就在空气里渐渐变得温热旖旎起来时,一道清脆的手机铃声冷不防地划破寂静,那是一首自制铃声,且经过了声音处理,辨不出是男是女,御宸希游走着的手指倏地一顿,剑眉下意识地蹙起来,沿着响声看向诗若雨的牛仔裤,随着铃声渐愈响亮,他毅然伸手过去,从她裤袋里取出手机,看到来电显示上“天瑜”二字,紧蹙的浓眉这才舒缓开,将电话调成静音,搁置一旁,注意力重返熟睡中的人那,那只带着薄茧的大手,继续兴风作浪。
沉溺在睡梦中的人尽管再疲惫,却也扛不住这番骚扰,诗若雨缓缓睁开了眼,看到放大面前的男人,惺忪睡眼陡然一瞪,迅速弯腰坐起来。
天,她怎么睡着了!
诗若雨暗自懊恼忐忑着,忽见因为起身而滑了一半到地上的薄毯,顿时又是一阵微愣,伸出手,将它捞上来,抚摸着手中的柔软丝滑,心里七上八下。
身边的男人则一脸平静地看着她,一会,发话,“肚子饿了吧,走,吃饭去。
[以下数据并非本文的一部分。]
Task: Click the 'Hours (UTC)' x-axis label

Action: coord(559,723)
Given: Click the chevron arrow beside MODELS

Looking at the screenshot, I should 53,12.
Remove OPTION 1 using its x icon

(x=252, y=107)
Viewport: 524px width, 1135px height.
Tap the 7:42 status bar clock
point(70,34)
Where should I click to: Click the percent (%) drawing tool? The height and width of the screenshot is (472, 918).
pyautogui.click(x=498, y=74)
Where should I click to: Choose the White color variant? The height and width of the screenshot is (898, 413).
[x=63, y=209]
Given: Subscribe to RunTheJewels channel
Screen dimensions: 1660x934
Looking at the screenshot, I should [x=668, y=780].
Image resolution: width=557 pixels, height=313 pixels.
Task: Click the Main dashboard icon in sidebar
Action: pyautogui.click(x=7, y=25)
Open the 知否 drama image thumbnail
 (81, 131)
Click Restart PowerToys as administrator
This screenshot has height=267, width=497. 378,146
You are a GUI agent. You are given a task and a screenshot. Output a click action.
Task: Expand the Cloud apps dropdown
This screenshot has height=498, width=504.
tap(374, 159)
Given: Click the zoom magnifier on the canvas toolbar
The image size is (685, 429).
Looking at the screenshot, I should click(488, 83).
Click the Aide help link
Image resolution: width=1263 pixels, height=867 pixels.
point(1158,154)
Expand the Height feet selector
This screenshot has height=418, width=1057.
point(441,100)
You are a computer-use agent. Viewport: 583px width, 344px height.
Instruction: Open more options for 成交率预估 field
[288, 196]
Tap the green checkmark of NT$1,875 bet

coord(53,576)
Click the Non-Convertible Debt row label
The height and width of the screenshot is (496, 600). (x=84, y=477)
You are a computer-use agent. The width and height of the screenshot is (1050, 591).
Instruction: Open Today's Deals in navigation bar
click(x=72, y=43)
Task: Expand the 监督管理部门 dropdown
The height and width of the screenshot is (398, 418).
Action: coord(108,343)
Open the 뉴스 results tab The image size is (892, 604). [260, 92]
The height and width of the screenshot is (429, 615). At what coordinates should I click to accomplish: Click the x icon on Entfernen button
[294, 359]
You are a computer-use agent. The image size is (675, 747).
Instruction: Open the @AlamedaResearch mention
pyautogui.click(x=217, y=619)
”
诗若雨抬眸,迎着他深邃的眸瞳,困惑不已,“吃……吃饭?”
“嗯,吃晚饭。”
吃晚饭?天黑了?
由于落地窗拉下窗帘,诗若雨看不到外面的境况,于是伸手进裤袋,准备看手机里的时间,可摸来摸去都摸不着,她想难道是刚才睡觉滑出来了,左右寻找之下,终于在沙发的尾部找到手机,打开一看,七点半!
她竟然在这里睡了三个多小时!
神思一定,她重新看向那人,却见他已从沙发上起身,走去拿起他的西装外套,穿到挺拔修长的身躯上,整个人立刻流露出一股成熟稳重的气质,举步回到她面前,拉住她的手。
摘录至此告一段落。